É como é chamado o gesto a partir do qual as partes em conflito decidem parar de lutar. Superestimei muito a ideia de vencer ou perder e só depois percebi que estar apenas no meio entre essas duas coisas poderia ser a melhor saída. Não significa necessariamente o fim de uma guerra, mas é de certa forma uma paralisação dela.

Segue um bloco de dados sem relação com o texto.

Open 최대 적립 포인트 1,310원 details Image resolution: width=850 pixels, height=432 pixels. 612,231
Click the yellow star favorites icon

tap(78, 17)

O conceito de família sempre foi algo muito nebuloso para mim, quero dizer, existiam todas aquelas lembranças boas com eles, mas as ruins eram muito mais numerosas e muito mais predominantes. Ninguém nos ensina isso, mas nem sempre relacionamentos familiares tem que ser mantidos, não quando eles estão nos matando por dentro. Em alguns momentos a melhor saída é apaziguá-los, na medida do que é possível, para proteger a nossa saúde mental. Deixar que o tempo os cure ou os deixe menos intoxicantes e se isso não acontecer... cortar os vínculos.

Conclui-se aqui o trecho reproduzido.